Extracted data:
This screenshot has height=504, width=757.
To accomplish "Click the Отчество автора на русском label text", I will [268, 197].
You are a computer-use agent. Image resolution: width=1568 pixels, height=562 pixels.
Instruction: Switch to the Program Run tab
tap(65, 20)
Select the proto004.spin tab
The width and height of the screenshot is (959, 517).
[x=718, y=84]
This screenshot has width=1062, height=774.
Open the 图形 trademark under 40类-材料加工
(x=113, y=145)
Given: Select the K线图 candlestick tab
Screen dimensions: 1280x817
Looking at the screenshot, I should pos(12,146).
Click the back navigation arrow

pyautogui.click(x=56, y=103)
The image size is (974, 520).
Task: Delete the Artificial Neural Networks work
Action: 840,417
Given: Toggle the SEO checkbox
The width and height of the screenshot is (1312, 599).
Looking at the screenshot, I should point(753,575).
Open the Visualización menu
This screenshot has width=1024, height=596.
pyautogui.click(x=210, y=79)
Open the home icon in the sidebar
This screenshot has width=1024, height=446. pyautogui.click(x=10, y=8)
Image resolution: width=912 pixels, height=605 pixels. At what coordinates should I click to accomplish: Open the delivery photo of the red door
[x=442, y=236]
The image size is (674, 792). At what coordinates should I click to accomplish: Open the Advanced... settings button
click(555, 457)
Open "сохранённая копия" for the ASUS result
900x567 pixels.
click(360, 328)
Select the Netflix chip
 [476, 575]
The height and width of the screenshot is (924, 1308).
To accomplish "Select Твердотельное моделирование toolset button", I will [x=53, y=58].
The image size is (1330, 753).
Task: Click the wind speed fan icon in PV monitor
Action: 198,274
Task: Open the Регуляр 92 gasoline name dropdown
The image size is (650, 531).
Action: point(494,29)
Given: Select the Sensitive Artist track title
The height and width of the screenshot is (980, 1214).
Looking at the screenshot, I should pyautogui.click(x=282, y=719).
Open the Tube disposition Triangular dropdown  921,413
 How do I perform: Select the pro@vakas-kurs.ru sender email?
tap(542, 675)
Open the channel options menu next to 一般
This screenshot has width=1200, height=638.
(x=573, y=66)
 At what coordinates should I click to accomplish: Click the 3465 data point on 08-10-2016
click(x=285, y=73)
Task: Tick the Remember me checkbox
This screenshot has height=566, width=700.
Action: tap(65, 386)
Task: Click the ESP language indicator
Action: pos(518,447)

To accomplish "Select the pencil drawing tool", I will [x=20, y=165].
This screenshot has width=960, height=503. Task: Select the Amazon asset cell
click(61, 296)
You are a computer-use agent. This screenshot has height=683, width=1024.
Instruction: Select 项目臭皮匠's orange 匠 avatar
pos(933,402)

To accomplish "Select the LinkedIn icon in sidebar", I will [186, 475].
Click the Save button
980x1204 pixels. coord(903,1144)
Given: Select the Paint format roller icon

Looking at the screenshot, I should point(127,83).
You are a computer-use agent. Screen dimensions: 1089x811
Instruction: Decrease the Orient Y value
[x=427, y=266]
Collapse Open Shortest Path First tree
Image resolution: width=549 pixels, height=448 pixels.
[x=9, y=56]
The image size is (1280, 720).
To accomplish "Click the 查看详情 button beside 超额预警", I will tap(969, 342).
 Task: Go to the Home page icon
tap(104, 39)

Work required: Give back the records above exactly, limited to the lines between the one holding "Select the Netflix chip" and the one holding "Given: Select the Sensitive", inclusive.

Your solution:
Select the Netflix chip
 [476, 575]
The height and width of the screenshot is (924, 1308).
To accomplish "Select Твердотельное моделирование toolset button", I will [x=53, y=58].
The image size is (1330, 753).
Task: Click the wind speed fan icon in PV monitor
Action: 198,274
Task: Open the Регуляр 92 gasoline name dropdown
The image size is (650, 531).
Action: point(494,29)
Given: Select the Sensitive Artist track title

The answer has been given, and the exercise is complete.